Did I call the banking crisis months in advance ?

Listening back to a podcast interview that I recorded in the fall of 2022, it occurred to me that I may have predicted the march 2023 banking crisis. I am not one to pat myself on the back very often, but this time I believe I had a good intuition about the looming problem of T-bills misevaluation. For context, I was talking with Nathalie Janson (a french economist that specializes in banking and finance) about the broader topic of the 2008 Great Financial Crisis. We went through the distant origins, the unfolding of the actual crisis, and the lessons learned from it, especially in terms of banking regulation.

Around 01h09mns into the discussion, I asked my guest about the potential problem caused treasury bonds, which I suspect of being artificially overvalued. She agreed. And yet I have never seen this issue raised in mainstream economic media or anywhere else that I know of. I am 99% sure the issue was discussed somewhere, but it was certainly not central in the global economic debate in recent years, which revolved largely around inflation and central bank’s response, supply chain disruptions, the war in Ukraine and its economic ramifications, etc.

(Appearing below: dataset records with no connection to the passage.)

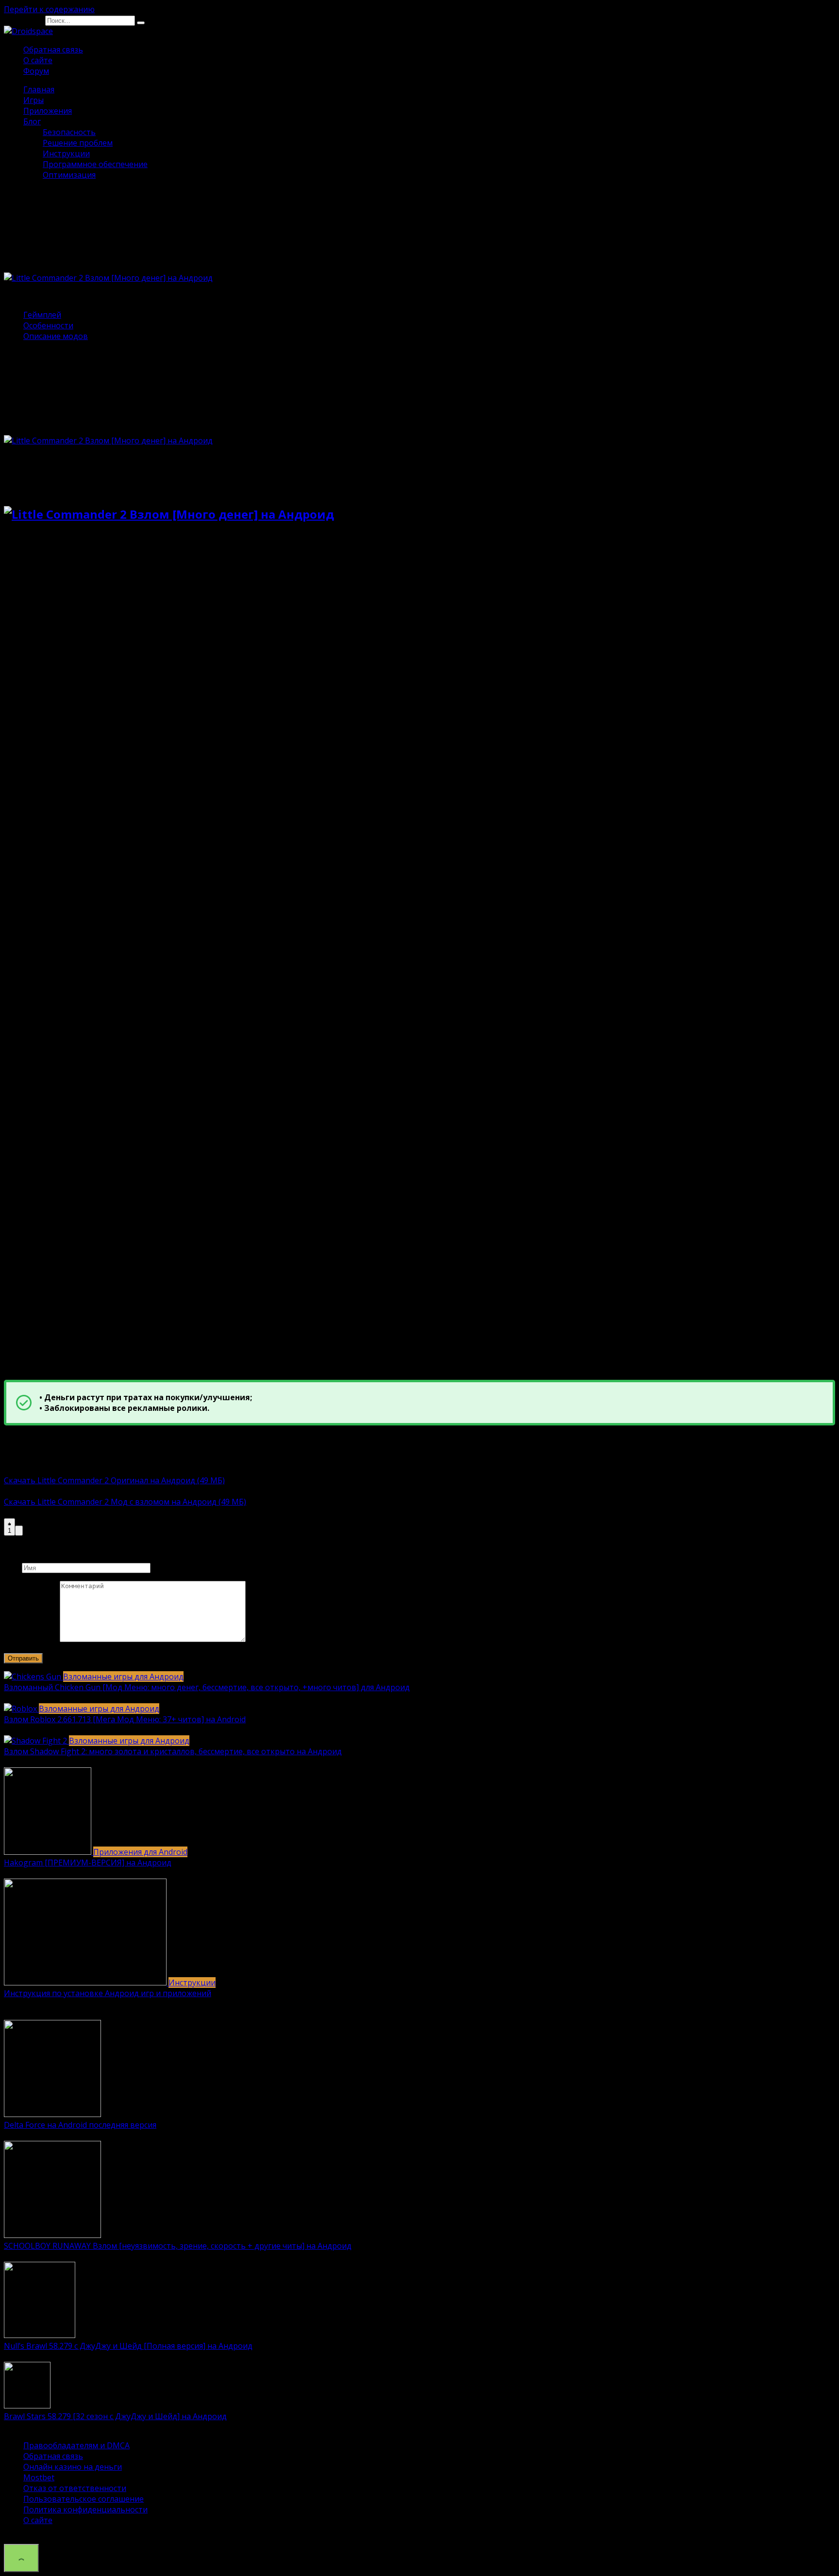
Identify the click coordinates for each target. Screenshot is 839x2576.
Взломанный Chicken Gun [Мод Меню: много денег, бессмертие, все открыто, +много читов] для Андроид (207, 1687)
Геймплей (42, 314)
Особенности (48, 325)
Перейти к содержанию (49, 9)
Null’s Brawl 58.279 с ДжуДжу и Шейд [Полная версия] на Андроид (128, 2345)
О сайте (37, 60)
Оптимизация (69, 174)
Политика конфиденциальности (85, 2509)
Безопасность (69, 132)
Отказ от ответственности (74, 2488)
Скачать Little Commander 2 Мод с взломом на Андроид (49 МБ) (125, 1501)
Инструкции (66, 153)
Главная (38, 89)
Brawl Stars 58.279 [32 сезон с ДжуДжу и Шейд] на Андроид (115, 2416)
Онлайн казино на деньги (72, 2466)
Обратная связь (53, 49)
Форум (36, 71)
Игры (33, 100)
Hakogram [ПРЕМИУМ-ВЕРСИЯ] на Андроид (87, 1862)
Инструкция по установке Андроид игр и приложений (107, 1993)
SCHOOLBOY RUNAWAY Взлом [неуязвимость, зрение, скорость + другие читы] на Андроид (178, 2245)
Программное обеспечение (95, 164)
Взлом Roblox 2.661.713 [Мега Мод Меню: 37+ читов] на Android (125, 1719)
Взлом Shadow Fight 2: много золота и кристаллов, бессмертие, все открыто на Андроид (173, 1751)
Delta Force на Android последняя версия (80, 2124)
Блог (32, 121)
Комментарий (31, 1639)
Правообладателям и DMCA (76, 2445)
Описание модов (55, 336)
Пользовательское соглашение (83, 2498)
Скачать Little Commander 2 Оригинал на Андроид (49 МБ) (114, 1480)
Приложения (47, 110)
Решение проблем (78, 142)
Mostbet (38, 2477)
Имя (12, 1567)
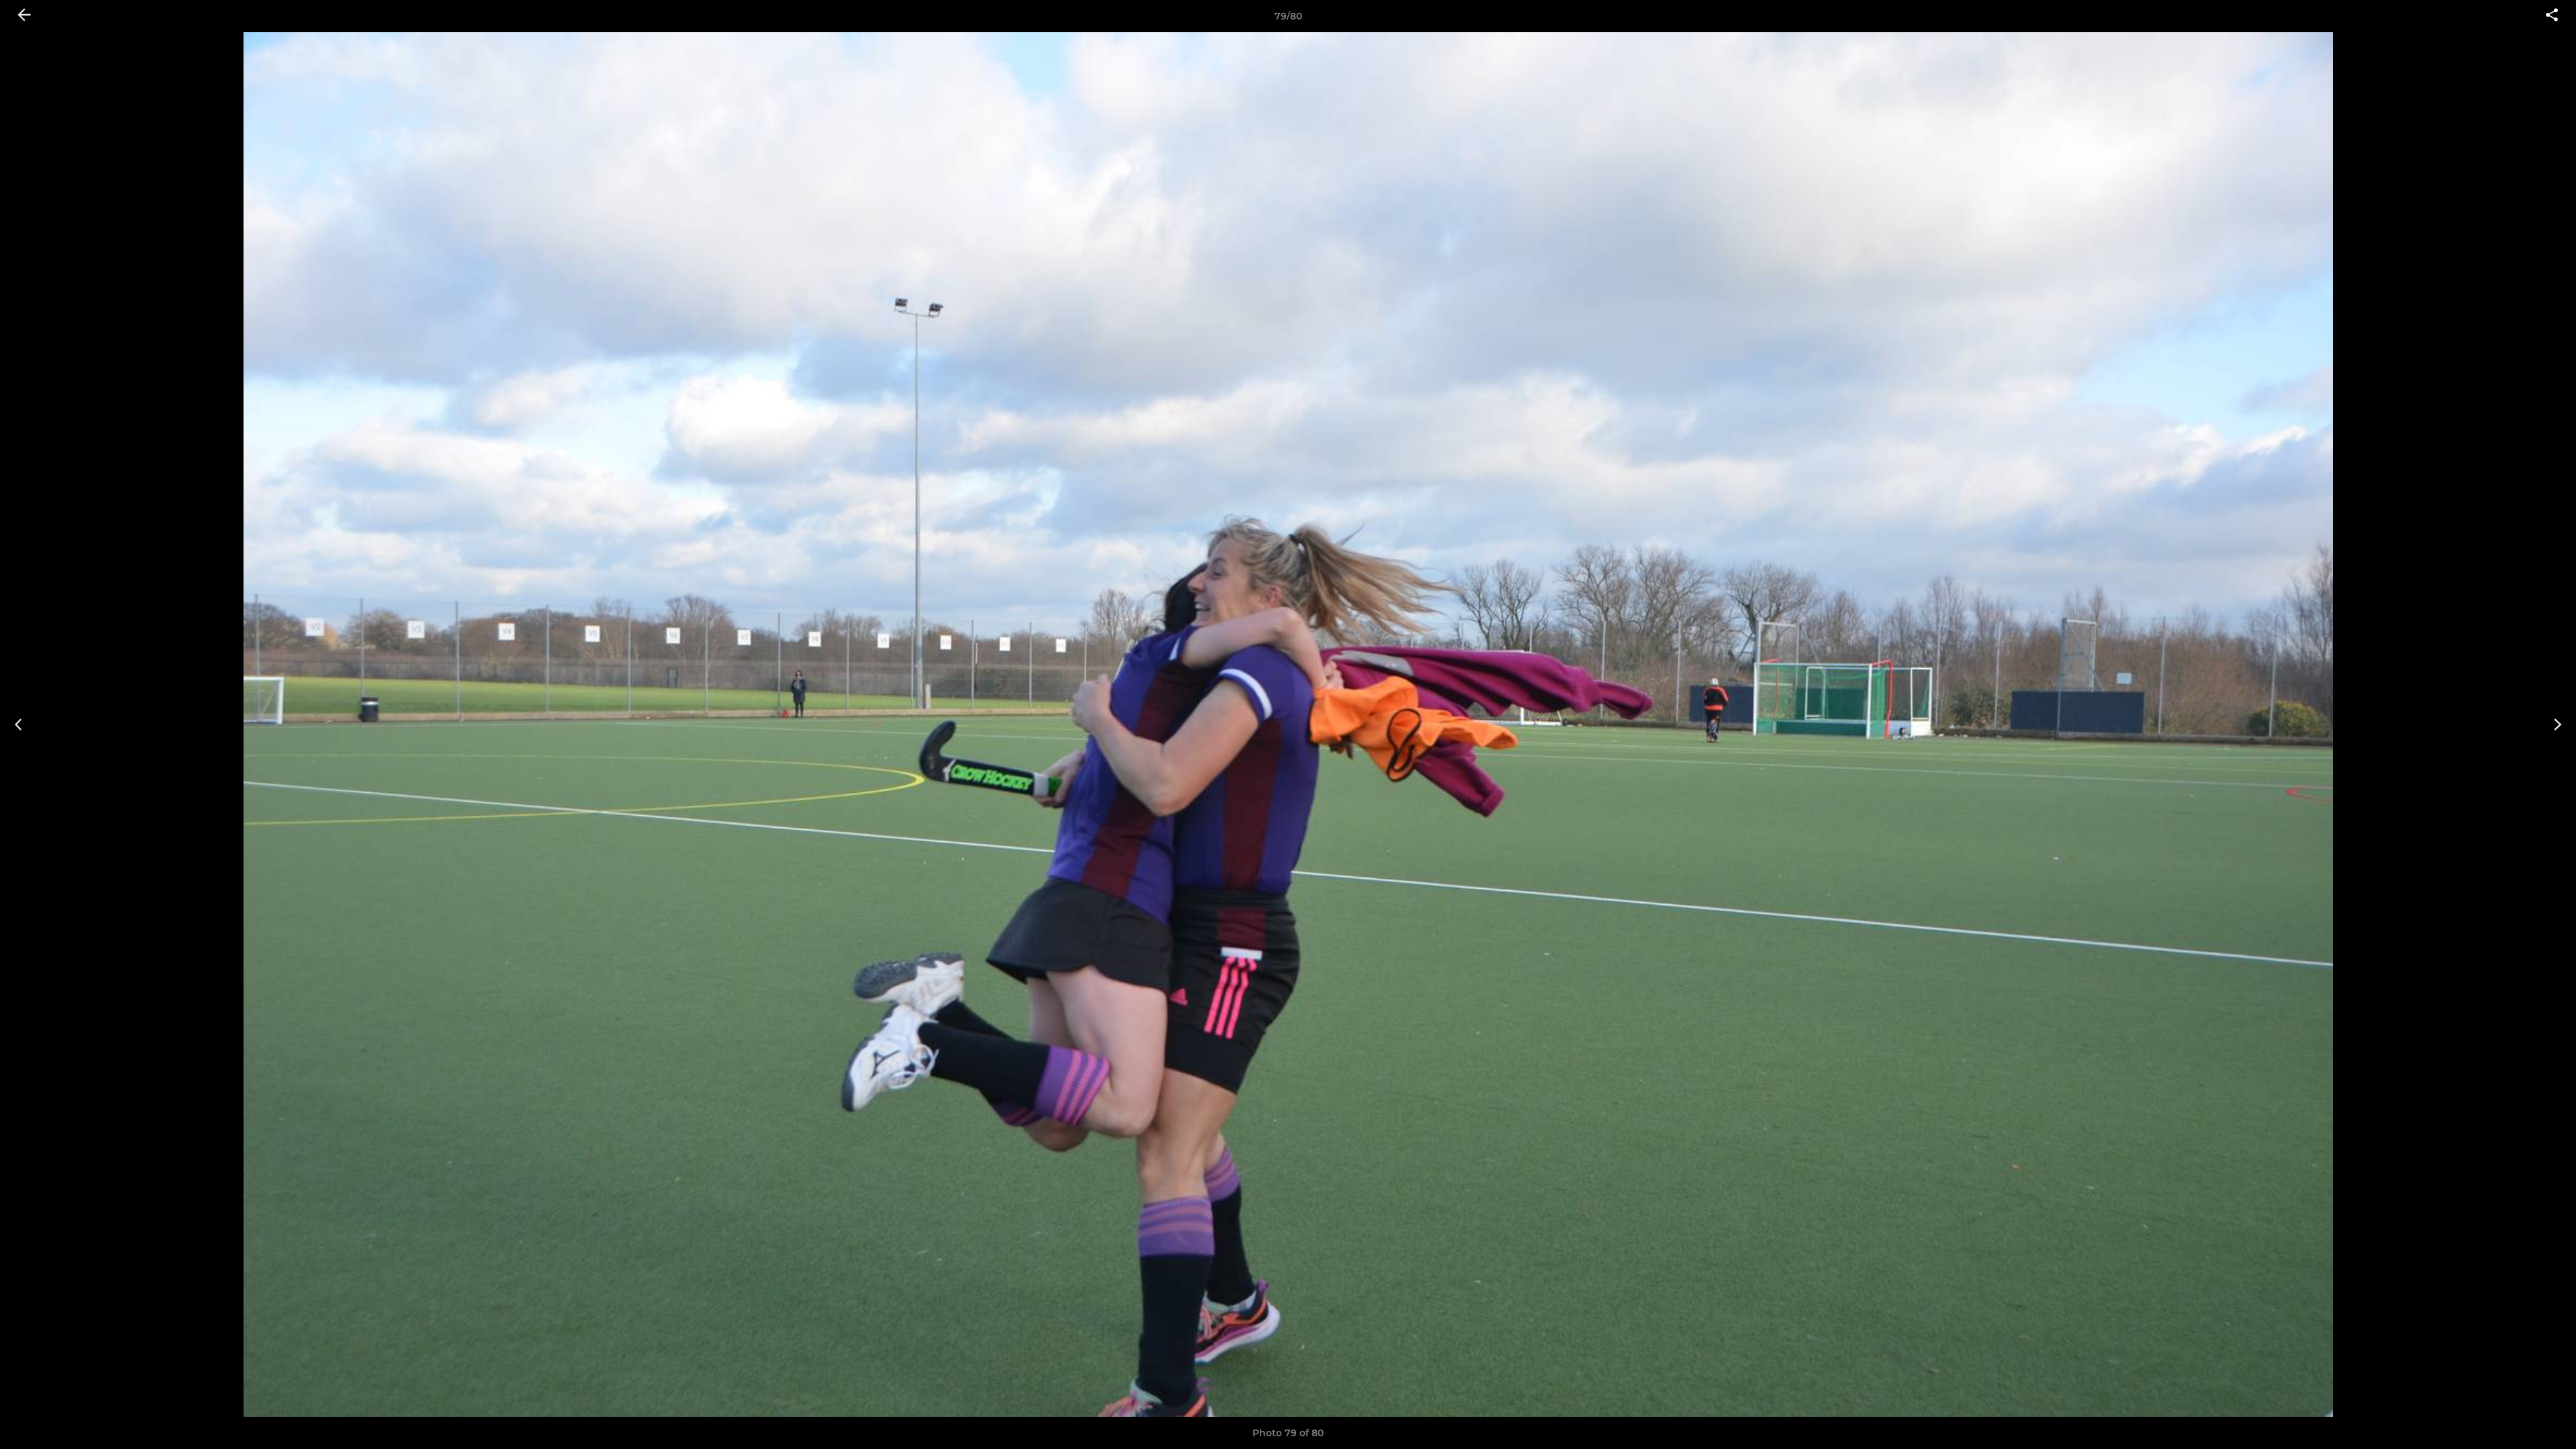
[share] (2552, 16)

In my understanding, sovereign bonds have long been considered very safe and liquid assets based on two premises :

  1. The belief that our governments will always remain solvent and cannot fail on their debt, almost by definition.
  2. The various financial and banking regulations that mandate financial institutions to hold a large portion of government bonds in order to ensure financial stability, as these bonds are regarded as historically safe and liquid.

I warned of the fragility of a system that relies increasingly on government bonds as its main safe asset, in a context of our soon-to-fail welfare states. Simply put, given our demography, growing reliance on state intervention, lack of resilience in the face of economic hardships and above all our decade-long policy of discouraging savings and sacrificing the future to the present, our finances will not hold for much longer. The weakest states will fail, especially given the hardships faced by some of the other states that usually come to the rescue (e.g. Germany in Europe). Inflation being back in the picture, it was obvious that interest rates would have to rise sooner or later. Central banks had unreasonable hopes that inflation was transitory and mainly the result of supply-chains disruptions during the COVID-19 pandemic. They eventually had to quickly raise interest rates, which automatically made refinancing harder. But had they not hiked those rates, the result would have been the same : either people would have lost their purchasing power and public finances would have suffered as a result, or – had inflation been given more slack – investors would have distanced themselves from the bond market as those fixed-income assets would have mechanically lost their real yield.

In short I was expecting the first large corporate or even sovereign defaults to trigger a crisis for the huge bond market that few people saw as a systemic threat. As it turns out, the system was even more fragile : it didn’t take more than liquidity problems in several small or mid-sized banks and the subsequent rapid sale of T-bonds to reveal the discrepancy between their book value (if held to maturity) and their real market value, much lower of course. But the fundamental cause was indeed the unreasonable faith in T-bonds, further maintained by financial regulations causing a self-entertained cycle resulting in considerable “mispricing”. This would be a problem in any financial and monetary system, but the problem is much more acute in a system of debt-money where smaller localized defaults or relative devaluations (due to more attractive present rates) can trigger a chain-reaction. The government-enforced labeling of T-bonds as the ultimate safe and liquid asset has predictably obscured its price discovery process, and made fair valuation impossible for anyone. Much to the satisfaction of governments of course, as we cannot forget that those regulations supposedly aimed at ensuring financial stability also had the collateral effect of making public spending easier than ever. But as in any bubble, the market eventually understands the error and adjusts with cold hard reality. We may be at the beginning of this process.

As always, many commentators pointed out that in the absence of a bank run, T-bonds could have been held to maturity and the crisis would have been avoided. This narrative also served as a basis for the historical decision that was made to retro-actively ensure all deposits above $250K at Silicon Valley Bank. Janet Yellen and Joe Biden insisted on the fact that this was not a taxpayers funded bailout, as the cost would fall on the FDIC, which is itself funded by ensured banks. In other words, the cost will be borne not by taxpayers but by customers in all banks that benefit from the FDIC’s deposit insurance. Big difference, right ?

Arguing that the system will hold if people just resist the urge to withdraw their cash to safety amounts to arguing that the Titanic had enough lifeboats for everyone if passengers had just been calm enough to evacuate in order. Technically, additional lifeboats did become available after the first survivors were rescued aboard other boats. It was just a matter of patience and cold-blood for the others.